Jennings left Vassar to study at the University of Maryland, earning his PhD in sports psychology. He became the College’s first Athletics Director in 1996. Upon finally making his way back to his much-desired coaching position, Jennings brought along many of the lessons he learned about mental training. “We spend a lot of time on leadership, on accountability, on responsibility,” said Jennings, “It’s going to happen off the field. More importantly for them as individuals, they’re going to develop as individuals into becoming better leaders.” Jennings believes in mental development to get the most out of his players to remain successful, “Technically, you can improve players, but they’re not going to improve a great deal. So that psychological component is very important.”

“I think we’ve created a program now,” said Jennings, “a program that kids really can realize their potential athletically in terms of the quality of the coaches, the quality of the facilities, and the level of support.” Wiechert sees how Jennings has spearheaded this change in the VCMS program, saying, “He’s had a strong voice in representing the program. He’s well mannered with good with developing relationships. That’s been very beneficial for the team and athletics, because his active voice with his inspiration. His relationships with the faculty are integral to our program’s success. He’s really held the program together.”

Jennings has big plans for the team this year, “We always have two goals. Basically to win the regular season championship and the conference championship, so the playoffs,” he said. Another goal he has in mind is an NCAA bid, after hopefully finding success in the league. Senior Captain Tom Wiechert concurred commenting “Our expectations are always to go to the playoffs. Going to the NCAA’s is always the goal.” This impressive list seems quite achievable for the Brewers this year, as they have emerged from the beginning of their tough schedule undefeated. 200 is definitely not the limit for Jennings and VC men’s soccer. He feels the team’s depth, technical focus, control, and leadership will propel them into success in the Liberty League and beyond. To achieve those goals, Wiechert commented that Jennings emphasizes a team-oriented attitude. “Attitude is probably the biggest: having a positive attitude, the right attitude. Going into the game focused, and not getting upset. Mainly the attitude of working hard for the players around you. For the team, not selfishly. Having the right attitude promotes that behavior,” said Wiechert.

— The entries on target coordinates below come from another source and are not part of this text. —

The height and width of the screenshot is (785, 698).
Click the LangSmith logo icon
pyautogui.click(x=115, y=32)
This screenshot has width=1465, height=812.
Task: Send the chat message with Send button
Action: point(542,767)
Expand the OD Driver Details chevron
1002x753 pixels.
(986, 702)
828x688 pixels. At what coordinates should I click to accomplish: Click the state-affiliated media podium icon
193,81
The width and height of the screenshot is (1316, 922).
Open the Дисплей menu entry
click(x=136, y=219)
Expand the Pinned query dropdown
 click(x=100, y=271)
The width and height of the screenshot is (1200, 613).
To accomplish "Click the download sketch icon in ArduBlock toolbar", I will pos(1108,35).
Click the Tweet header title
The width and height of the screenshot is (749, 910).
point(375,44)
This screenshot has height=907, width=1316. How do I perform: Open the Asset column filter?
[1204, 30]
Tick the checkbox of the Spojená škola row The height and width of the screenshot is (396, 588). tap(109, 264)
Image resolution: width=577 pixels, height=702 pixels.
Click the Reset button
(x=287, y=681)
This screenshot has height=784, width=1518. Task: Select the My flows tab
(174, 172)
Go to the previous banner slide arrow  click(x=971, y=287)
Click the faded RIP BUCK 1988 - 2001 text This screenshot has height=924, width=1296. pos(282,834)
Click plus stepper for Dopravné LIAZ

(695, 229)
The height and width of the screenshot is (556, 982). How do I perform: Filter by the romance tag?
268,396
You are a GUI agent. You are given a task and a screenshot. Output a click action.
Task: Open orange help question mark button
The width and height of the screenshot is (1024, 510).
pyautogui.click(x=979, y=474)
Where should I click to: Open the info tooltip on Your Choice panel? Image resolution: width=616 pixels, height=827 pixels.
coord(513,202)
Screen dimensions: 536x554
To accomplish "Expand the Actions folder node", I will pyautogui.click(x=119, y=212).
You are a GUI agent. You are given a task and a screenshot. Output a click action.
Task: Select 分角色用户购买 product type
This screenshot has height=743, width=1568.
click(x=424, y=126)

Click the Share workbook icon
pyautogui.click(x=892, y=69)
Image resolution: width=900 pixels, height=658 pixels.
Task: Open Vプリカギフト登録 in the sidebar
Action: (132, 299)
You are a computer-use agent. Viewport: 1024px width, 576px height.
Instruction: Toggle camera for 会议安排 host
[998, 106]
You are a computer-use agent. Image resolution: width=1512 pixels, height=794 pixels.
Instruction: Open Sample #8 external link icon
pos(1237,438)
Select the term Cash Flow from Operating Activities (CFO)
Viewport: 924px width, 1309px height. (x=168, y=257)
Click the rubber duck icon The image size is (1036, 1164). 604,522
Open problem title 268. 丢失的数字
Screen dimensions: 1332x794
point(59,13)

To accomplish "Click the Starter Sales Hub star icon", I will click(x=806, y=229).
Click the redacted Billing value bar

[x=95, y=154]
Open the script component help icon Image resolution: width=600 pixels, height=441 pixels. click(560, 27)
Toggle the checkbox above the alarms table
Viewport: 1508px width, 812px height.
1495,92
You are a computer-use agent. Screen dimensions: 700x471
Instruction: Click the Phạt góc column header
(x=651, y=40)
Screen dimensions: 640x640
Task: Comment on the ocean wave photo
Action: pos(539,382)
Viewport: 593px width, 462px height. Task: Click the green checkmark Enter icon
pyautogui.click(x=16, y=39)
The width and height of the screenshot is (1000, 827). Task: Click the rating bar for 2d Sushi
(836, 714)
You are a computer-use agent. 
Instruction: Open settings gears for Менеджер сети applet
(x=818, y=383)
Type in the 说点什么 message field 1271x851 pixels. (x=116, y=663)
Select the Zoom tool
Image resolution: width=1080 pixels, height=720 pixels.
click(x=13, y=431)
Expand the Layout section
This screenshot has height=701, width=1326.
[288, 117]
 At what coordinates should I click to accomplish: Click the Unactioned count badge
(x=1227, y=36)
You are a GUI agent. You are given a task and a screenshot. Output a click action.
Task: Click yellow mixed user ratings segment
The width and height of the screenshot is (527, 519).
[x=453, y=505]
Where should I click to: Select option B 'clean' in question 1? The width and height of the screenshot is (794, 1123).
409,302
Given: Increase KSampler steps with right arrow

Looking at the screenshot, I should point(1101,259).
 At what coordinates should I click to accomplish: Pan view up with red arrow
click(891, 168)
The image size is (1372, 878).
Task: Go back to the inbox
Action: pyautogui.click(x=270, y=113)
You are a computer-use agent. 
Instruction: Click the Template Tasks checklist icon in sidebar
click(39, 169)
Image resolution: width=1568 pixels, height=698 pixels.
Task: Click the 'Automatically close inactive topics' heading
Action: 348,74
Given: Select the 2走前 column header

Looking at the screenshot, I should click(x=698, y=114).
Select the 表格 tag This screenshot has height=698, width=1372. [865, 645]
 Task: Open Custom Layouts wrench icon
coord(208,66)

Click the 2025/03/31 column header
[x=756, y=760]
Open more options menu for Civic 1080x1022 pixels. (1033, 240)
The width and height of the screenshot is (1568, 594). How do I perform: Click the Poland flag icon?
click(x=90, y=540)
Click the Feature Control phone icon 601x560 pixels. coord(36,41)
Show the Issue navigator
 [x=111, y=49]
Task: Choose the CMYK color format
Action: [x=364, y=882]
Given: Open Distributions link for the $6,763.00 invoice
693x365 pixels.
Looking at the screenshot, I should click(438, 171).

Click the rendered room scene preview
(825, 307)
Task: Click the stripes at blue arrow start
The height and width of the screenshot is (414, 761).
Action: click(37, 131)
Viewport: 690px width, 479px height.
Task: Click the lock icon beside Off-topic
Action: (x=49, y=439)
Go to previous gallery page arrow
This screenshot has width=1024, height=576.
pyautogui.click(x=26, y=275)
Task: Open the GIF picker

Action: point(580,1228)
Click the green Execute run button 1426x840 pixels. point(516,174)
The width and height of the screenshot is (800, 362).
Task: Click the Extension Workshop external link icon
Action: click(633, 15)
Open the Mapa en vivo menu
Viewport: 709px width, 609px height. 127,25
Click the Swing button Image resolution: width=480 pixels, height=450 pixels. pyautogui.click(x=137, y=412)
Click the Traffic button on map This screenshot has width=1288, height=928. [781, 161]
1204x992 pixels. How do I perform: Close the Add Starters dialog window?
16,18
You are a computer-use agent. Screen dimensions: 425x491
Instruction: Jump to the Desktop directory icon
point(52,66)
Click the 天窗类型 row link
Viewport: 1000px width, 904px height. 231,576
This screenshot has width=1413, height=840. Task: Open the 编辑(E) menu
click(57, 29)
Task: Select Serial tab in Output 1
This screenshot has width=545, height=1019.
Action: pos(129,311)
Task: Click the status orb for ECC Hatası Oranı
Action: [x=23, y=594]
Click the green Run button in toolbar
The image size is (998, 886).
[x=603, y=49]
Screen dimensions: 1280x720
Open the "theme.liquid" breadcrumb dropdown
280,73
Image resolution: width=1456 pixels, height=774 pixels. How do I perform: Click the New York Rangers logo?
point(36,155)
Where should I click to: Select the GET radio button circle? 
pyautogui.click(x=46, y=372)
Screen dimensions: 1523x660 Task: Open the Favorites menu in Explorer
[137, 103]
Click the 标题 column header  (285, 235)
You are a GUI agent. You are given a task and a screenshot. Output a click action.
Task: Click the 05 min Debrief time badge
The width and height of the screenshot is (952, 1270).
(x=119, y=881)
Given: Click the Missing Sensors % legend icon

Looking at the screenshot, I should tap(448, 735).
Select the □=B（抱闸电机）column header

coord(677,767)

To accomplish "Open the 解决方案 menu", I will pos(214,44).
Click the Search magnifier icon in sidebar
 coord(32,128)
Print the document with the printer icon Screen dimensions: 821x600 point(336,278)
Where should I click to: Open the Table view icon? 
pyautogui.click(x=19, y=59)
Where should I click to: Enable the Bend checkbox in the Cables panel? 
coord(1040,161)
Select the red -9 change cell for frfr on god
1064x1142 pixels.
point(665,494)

It’s not all about scores and statistics for Jennings though, “[I] realized that Vassar was the place that I really felt more comfortable with in terms of the ideology of the athletic academic balance.” he said, on returning to Vassar. “That’s what playing sports is all about. I mean, yeah you want to win, but also in this environment, creating an educational environment for players to improve socially, emotionally and psychologically and all those personality traits: better leadership and accountability.” His respect for student athletes putting academics first and focus on creating an environment for personal growth and collective happiness has really ingratiated Jennings to his team and those in the Vassar community. “He goes by Andy, not coach Jennings,” said Wiechert, “It shows his personablilty with the team. he’s an endearing person with the players.”